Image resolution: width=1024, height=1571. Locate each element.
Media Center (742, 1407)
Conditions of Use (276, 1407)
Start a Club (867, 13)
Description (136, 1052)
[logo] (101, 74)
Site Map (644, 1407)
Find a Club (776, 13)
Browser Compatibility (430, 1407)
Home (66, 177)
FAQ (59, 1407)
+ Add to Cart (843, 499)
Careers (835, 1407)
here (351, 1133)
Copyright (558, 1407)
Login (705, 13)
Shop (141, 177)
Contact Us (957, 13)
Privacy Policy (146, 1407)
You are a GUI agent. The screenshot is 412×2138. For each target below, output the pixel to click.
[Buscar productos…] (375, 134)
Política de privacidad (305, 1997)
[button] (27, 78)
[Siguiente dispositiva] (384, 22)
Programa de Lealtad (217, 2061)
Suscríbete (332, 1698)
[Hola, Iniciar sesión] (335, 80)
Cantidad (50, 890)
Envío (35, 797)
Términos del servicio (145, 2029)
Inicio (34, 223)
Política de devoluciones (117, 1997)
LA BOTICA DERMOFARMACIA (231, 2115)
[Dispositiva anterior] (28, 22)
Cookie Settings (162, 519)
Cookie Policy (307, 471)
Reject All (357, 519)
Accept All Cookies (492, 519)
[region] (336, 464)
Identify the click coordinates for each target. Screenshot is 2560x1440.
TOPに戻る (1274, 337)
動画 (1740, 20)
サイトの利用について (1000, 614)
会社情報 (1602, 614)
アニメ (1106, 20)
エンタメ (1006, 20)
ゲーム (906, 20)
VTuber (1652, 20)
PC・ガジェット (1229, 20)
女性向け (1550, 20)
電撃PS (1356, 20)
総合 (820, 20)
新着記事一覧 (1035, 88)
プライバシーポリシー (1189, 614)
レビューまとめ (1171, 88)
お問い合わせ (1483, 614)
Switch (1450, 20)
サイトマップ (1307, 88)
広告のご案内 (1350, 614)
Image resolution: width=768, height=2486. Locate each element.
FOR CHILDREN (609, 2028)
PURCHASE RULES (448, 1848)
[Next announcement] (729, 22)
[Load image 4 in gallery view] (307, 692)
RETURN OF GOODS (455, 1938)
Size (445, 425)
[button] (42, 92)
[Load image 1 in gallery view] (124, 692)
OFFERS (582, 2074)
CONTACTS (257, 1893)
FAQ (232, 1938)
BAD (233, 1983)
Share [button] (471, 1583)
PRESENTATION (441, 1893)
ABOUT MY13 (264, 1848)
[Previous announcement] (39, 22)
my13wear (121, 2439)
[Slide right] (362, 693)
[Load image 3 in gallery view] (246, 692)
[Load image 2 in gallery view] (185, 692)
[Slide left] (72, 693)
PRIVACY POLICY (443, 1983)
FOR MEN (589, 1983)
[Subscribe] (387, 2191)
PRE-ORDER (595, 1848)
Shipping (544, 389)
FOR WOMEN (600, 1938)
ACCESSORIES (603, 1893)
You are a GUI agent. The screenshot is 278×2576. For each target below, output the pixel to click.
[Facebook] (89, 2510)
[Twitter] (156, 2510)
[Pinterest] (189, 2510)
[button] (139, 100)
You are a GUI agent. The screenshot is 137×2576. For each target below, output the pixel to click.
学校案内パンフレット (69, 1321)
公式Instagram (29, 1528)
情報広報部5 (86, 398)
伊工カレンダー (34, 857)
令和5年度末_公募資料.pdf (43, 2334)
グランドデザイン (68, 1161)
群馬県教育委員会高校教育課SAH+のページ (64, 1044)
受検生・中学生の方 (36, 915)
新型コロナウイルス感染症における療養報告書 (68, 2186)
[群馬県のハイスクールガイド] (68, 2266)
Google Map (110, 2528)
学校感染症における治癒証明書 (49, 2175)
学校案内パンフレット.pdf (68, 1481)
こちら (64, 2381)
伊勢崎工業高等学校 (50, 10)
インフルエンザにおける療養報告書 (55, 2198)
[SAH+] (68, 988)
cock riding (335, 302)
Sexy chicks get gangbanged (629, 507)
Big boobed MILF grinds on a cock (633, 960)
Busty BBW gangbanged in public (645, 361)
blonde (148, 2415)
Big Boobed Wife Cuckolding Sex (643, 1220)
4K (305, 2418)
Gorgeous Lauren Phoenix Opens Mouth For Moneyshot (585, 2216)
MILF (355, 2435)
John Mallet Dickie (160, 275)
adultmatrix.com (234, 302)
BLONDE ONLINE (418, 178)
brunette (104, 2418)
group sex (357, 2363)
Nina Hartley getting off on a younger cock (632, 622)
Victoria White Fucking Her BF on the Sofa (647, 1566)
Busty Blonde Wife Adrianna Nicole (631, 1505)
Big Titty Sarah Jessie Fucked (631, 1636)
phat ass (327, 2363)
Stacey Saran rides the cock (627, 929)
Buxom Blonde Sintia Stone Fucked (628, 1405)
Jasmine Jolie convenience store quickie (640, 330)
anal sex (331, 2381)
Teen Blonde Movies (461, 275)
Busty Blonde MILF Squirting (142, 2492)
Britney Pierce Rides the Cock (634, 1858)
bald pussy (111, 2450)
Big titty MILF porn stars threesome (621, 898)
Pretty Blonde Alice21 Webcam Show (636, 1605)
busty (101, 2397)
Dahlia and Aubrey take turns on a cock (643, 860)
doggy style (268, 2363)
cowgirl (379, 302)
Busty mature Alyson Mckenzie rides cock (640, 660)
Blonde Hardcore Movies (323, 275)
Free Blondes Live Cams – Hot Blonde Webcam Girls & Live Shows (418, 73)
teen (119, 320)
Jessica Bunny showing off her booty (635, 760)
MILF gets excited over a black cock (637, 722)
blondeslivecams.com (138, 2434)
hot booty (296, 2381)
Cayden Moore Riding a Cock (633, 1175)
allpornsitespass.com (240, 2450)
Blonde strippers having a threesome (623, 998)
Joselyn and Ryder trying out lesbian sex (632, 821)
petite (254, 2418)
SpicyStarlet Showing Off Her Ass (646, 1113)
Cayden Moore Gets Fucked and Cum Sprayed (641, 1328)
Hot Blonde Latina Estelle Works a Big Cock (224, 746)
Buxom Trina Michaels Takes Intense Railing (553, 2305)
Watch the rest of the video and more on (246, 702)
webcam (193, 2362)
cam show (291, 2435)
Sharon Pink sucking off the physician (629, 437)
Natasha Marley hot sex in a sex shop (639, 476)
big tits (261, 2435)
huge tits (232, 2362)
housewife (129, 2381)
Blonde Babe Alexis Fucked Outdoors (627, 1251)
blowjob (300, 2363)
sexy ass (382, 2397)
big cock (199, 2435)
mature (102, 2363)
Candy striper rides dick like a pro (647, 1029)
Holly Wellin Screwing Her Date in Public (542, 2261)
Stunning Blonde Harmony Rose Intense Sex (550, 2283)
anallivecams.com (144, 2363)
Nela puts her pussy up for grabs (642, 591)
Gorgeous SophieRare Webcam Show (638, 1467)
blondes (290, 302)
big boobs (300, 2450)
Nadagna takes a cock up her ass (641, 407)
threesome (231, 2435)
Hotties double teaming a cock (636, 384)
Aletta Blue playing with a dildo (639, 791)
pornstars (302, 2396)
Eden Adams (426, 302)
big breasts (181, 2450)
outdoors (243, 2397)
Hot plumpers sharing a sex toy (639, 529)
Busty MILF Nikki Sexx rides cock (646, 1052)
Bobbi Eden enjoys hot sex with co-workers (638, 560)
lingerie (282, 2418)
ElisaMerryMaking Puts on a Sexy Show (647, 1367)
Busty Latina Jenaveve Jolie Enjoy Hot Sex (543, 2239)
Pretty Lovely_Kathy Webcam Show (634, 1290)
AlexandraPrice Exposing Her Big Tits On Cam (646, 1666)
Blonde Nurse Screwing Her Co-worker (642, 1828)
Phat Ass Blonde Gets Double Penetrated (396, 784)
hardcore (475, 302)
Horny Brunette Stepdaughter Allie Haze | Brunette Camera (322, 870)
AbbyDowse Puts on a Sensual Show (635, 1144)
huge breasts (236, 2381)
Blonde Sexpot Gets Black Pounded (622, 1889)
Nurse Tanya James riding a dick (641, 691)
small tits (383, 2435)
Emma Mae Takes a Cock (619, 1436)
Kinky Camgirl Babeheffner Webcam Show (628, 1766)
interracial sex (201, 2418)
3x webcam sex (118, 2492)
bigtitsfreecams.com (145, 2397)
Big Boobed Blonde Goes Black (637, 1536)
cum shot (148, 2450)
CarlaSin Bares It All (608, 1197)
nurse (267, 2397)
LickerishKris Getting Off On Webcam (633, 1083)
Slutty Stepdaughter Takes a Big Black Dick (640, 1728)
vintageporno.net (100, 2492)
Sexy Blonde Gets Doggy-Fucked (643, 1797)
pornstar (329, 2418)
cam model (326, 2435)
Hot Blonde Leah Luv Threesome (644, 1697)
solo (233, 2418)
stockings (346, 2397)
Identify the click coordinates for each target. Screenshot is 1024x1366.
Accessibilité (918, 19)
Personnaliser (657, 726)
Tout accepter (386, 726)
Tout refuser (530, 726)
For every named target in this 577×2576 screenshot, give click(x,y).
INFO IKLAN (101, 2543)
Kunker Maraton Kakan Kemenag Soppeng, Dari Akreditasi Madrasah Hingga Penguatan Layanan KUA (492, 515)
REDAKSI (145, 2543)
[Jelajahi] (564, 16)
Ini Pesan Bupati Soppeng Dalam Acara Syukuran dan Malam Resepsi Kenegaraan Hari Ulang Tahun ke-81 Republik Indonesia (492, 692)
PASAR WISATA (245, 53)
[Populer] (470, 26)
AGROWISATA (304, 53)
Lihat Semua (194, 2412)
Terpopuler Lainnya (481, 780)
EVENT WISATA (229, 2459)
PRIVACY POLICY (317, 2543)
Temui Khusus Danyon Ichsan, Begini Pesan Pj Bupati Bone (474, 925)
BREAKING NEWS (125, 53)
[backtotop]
::::::
Produce only the lines from the line containing "FAQ (59, 1407)" through the line containing "広告のご案内 (1350, 614)", inclusive of both, exactly as they stand in the entries above.

Reply to the exercise
FAQ (59, 1407)
+ Add to Cart (843, 499)
Careers (835, 1407)
here (351, 1133)
Copyright (558, 1407)
Login (705, 13)
Shop (141, 177)
Contact Us (957, 13)
Privacy Policy (146, 1407)
You are a GUI agent. The screenshot is 412×2138. For each target below, output the pixel to click.
[Buscar productos…] (375, 134)
Política de privacidad (305, 1997)
[button] (27, 78)
[Siguiente dispositiva] (384, 22)
Programa de Lealtad (217, 2061)
Suscríbete (332, 1698)
[Hola, Iniciar sesión] (335, 80)
Cantidad (50, 890)
Envío (35, 797)
Términos del servicio (145, 2029)
Inicio (34, 223)
Política de devoluciones (117, 1997)
LA BOTICA DERMOFARMACIA (231, 2115)
[Dispositiva anterior] (28, 22)
Cookie Settings (162, 519)
Cookie Policy (307, 471)
Reject All (357, 519)
Accept All Cookies (492, 519)
[region] (336, 464)
Identify the click coordinates for each target. Screenshot is 2560x1440.
TOPに戻る (1274, 337)
動画 (1740, 20)
サイトの利用について (1000, 614)
会社情報 (1602, 614)
アニメ (1106, 20)
エンタメ (1006, 20)
ゲーム (906, 20)
VTuber (1652, 20)
PC・ガジェット (1229, 20)
女性向け (1550, 20)
電撃PS (1356, 20)
総合 (820, 20)
新着記事一覧 (1035, 88)
プライバシーポリシー (1189, 614)
レビューまとめ (1171, 88)
お問い合わせ (1483, 614)
Switch (1450, 20)
サイトマップ (1307, 88)
広告のご案内 (1350, 614)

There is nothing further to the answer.